Work instruction: Going from the top of the data below, give again each line through the one containing "Task: Click the plus", both ends kept.

Input data:

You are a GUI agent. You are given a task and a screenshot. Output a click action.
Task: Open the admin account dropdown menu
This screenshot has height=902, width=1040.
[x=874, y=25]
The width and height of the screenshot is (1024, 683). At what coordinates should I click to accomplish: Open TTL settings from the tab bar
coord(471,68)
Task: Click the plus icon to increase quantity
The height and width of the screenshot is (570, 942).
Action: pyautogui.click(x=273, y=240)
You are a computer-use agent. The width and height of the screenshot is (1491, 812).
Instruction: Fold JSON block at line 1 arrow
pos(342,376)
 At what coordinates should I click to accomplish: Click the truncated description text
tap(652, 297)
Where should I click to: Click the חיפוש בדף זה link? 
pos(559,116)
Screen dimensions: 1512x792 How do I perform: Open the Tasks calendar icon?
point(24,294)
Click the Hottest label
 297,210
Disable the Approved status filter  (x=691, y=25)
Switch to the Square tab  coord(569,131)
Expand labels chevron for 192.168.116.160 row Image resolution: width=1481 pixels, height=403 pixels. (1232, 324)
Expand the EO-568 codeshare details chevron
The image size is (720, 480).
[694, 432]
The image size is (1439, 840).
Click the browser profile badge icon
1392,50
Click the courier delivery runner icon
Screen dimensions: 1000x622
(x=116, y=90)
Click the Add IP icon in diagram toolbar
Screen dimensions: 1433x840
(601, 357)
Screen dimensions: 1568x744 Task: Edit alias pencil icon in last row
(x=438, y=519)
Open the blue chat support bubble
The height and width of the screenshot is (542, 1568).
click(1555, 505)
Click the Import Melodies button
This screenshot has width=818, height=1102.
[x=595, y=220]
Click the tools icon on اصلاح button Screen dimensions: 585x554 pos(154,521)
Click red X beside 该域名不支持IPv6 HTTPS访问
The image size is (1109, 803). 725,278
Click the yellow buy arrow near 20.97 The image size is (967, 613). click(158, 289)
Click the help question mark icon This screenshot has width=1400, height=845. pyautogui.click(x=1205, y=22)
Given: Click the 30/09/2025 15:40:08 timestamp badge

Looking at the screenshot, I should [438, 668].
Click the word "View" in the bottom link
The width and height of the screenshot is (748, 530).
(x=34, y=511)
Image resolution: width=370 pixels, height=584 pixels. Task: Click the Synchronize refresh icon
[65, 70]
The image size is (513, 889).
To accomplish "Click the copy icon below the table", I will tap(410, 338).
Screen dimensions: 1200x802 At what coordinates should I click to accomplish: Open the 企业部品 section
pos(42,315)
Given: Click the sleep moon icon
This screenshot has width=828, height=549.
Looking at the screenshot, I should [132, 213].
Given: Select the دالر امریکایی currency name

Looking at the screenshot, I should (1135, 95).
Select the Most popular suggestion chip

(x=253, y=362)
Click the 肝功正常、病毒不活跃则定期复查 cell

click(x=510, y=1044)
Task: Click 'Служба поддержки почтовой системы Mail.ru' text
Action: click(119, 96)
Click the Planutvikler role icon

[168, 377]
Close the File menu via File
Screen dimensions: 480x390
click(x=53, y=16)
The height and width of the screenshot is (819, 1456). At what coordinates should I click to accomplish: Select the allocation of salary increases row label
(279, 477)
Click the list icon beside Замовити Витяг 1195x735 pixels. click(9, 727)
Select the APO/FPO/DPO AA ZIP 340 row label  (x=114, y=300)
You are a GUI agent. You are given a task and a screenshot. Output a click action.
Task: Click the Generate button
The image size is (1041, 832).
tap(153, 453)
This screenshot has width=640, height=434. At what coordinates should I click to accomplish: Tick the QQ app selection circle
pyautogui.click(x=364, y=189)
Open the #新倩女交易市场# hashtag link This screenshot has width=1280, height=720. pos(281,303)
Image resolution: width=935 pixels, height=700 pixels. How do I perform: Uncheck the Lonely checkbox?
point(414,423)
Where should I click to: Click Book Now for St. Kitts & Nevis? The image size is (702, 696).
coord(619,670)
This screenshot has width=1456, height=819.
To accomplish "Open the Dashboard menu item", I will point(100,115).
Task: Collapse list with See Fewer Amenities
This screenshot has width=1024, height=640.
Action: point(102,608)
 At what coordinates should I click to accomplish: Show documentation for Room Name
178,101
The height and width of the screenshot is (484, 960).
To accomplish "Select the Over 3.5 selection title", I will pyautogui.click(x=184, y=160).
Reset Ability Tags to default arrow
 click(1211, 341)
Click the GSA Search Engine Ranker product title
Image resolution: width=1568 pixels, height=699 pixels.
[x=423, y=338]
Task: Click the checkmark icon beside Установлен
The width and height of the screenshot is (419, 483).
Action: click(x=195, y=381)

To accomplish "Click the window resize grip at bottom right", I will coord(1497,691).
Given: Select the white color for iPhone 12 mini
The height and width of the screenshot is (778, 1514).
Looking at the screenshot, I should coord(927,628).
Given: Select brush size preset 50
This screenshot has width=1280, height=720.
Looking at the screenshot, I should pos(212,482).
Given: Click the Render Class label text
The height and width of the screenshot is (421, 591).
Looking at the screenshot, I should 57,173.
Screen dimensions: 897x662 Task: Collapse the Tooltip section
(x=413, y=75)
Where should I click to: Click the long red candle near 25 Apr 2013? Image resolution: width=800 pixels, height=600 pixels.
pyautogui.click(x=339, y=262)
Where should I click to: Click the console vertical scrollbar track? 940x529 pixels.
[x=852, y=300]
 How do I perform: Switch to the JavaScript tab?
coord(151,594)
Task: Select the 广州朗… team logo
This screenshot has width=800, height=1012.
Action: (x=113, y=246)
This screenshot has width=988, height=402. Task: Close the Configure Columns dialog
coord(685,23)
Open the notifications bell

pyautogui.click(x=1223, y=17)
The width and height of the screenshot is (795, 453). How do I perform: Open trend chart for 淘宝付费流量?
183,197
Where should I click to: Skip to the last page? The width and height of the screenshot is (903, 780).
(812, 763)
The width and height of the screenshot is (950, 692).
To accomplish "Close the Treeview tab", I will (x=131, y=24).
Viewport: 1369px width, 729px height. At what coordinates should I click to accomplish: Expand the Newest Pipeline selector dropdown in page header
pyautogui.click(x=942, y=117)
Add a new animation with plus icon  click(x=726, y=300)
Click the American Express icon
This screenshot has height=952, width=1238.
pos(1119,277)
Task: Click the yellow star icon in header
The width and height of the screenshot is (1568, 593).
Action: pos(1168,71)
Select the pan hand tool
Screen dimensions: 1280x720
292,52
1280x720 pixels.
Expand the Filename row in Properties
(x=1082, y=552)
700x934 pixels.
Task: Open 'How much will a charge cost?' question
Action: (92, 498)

Written solution:
You are a GUI agent. You are given a task and a screenshot. Output a click action.
Task: Open the admin account dropdown menu
This screenshot has height=902, width=1040.
[x=874, y=25]
The width and height of the screenshot is (1024, 683). At what coordinates should I click to accomplish: Open TTL settings from the tab bar
coord(471,68)
Task: Click the plus icon to increase quantity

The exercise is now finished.